Sail, Lawrence 1942–
Sail, Lawrence 1942–
(Lawrence Richard Sail)
PERSONAL: Born October 29, 1942, in London, England; son of Helmut Gustav (a painter) and Barbara (Wright) Sail; married Teresa Luke, September 18, 1965 (divorced, August, 1981); married Helen Bird, 1994; children: (first marriage) Matthew Charles, Erica Jocelyn; (second marriage) Rose Arlette and Grace Romola (twins). Education: St. John's College, Oxford, B.A. (with honors), 1964. Hobbies and other interests: Music, sailing.
ADDRESSES: Home—Richmond Villa, 7 Wonford Rd., Exeter, Devon EX2 4LF, England.
CAREER: Greater London Council, London, England, administrative officer, 1964–65; teacher of modern languages at schools in Nairobi, Kenya, and in England, 1966–90; writer. Blundell's School, visiting writer, 1980–81. Oxford University, member of Senior Common Room of St. John's College; South West Arts Literature Panel, member, 1978–85; Arvon Foundation, chair, 1990–94; Cheltenham Festival of Literature, program director, 1991, codirector, 1999.

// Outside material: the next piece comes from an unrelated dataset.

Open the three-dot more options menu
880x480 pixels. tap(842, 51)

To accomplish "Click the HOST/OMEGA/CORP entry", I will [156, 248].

AWARDS, HONORS: Hawthornden fellow, 1992; Arts Council writer's bursary, 1993; Cholmondeley Award, 2004.
WRITINGS:
POETRY
Opposite Views, Dent (London, England), 1974.
The Drowned River, Mandeville Press (Hitchin, Hertfordshire, England), 1978.

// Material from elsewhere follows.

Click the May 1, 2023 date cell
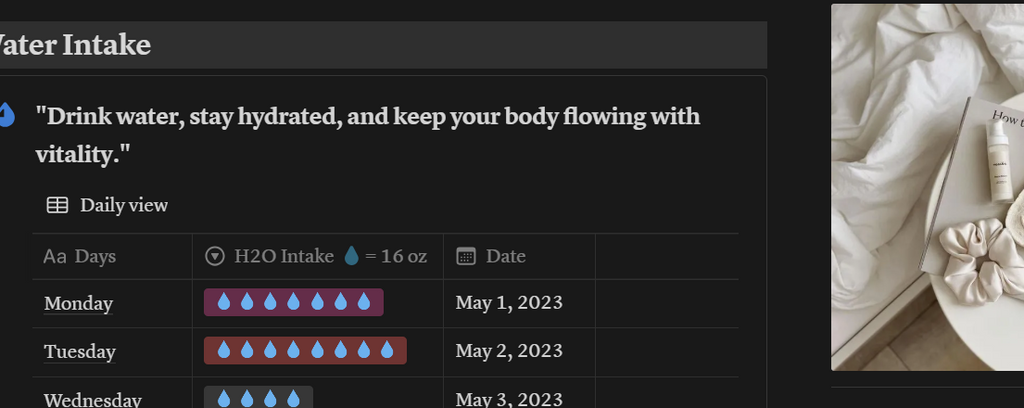pyautogui.click(x=509, y=302)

The Kingdom of Atlas, Secker & Warburg (London, England), 1980.
Devotions, Secker & Warburg (London, England), 1987.
Aquamarine, Gruffyground Press (Sidcot, Somerset, England), 1988.
Out of Land: New and Selected Poems, Bloodaxe Books (Newcastle upon Tyne, England), 1992.
Building into Air, Bloodaxe Books (Newcastle upon Tyne, England), 1995.
The World Returning, Bloodaxe Books (Newcastle upon Tyne, England), 2002.
Eye-Baby, Bloodaxe Books (Newcastle upon Tyne, England), 2006.
EDITOR
South West Review: A Celebration, South West Arts (Exeter, England), 1985.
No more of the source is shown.